The Fedora Project is pleased to announce the immediate availability of Fedora 33 Beta, the next step towards our planned Fedora 33 release at the end of October.
Download the prerelease from our Get Fedora site:
Or, check out one of our popular variants, including KDE Plasma, Xfce, and other desktop environments, as well as images for ARM devices like the Raspberry Pi 2 and 3:
Beta Release Highlights
BTRFS by default
All of the desktop variants of Fedora 33 Beta – including Fedora Workstation, Fedora KDE, and others – will use BTRFS as the default filesystem. This is a big shift: we’ve been using ext filesystems since Fedora Core 1. BTRFS offers some really compelling features for users, including transparent compression and copy-on-write. For Fedora 33, we’re only defaulting to the basic features of BTRFS, but we’ll build out the default feature set to include more goodies in future releases.
Fedora Workstation
Fedora 33 Workstation Beta includes GNOME 3.38, the newest release of the GNOME desktop environment. It is full of performance enhancements and improvements. GNOME 3.38 now includes a welcome tour after installation to help users learn about all of the great features this desktop environment offers. It also improves screen recording and multi-monitor support. For a full list of GNOME 3.38 highlights, see the release notes.
Fedora 33 Workstation Beta also provides better thermal management and peak performance on Intel CPUs by including thermald in the default install. And because your desktop should be fun to look at as well as easy to use, Fedora 33 Workstation Beta includes animated backgrounds (a time-of-day slideshow with hue changes) by default.
Fedora IoT
With Fedora 33 Beta, Fedora IoT is now an official Fedora Edition. Fedora IoT is geared toward edge devices on a wide variety of hardware platforms. It is based on ostree technology for safe update and rollback. It includes the Platform AbstRaction for SECurity (PARSEC), an open-source initiative to provide a common API to hardware security and cryptographic services in a platform-agnostic way.
Other updates
Fedora 33 Beta defaults to using nano as the editor. nano is a more approachable editor that is more welcoming to new users. Of course, those who want to use vim, emacs, or any other editor are still able to.
Fedora 33 KDE Beta enables earlyOOM by default, as Fedora Workstation did in the previous release. This helps improve system responsiveness on systems that are running out of memory.
Fedora 33 Beta includes updated versions of many popular packages like Ruby, Python, and Perl. .NET Core will now be available on Fedora on aarch64, in addition to x86_64. We’re also dropping a few older versions: Python 2.6 and Python 3.4 are retired. The httpd module mod_php is also dropped, as php-fpm is a more performant and more secure PHP module.
Testing needed
Since this is a Beta release, we expect that you may encounter bugs or missing features. To report issues encountered during testing, contact the Fedora QA team via the mailing list or in the #fedora-qa channel on Freenode IRC. As testing progresses, common issues are tracked on the Common F33 Bugs page.

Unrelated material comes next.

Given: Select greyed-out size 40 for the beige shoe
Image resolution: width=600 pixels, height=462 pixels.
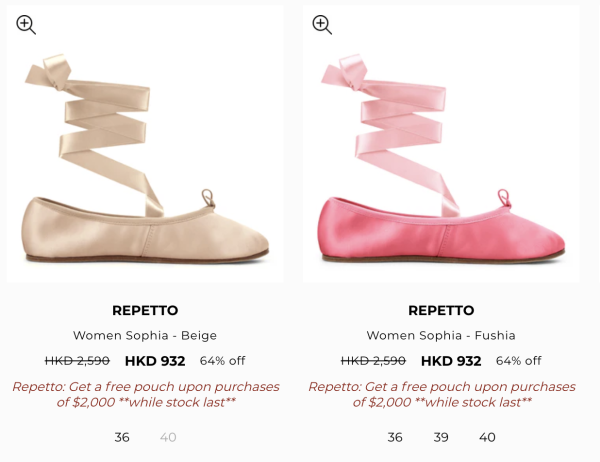Looking at the screenshot, I should click(168, 437).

For tips on reporting a bug effectively, read how to file a bug.
What is the Beta Release?
A Beta release is code-complete and bears a very strong resemblance to the final release. If you take the time to download and try out the Beta, you can check and make sure the things that are important to you are working. Every bug you find and report doesn’t just help you, it improves the experience of millions of Fedora users worldwide! Together, we can make Fedora rock-solid. We have a culture of coordinating new features and pushing fixes upstream as much as we can. Your feedback improves not only Fedora, but Linux and free software as a whole.
More information
For more detailed information about what’s new on Fedora 33 Beta release, you can consult the Fedora 33 Change set. It contains more technical information about the new packages and improvements shipped with this release.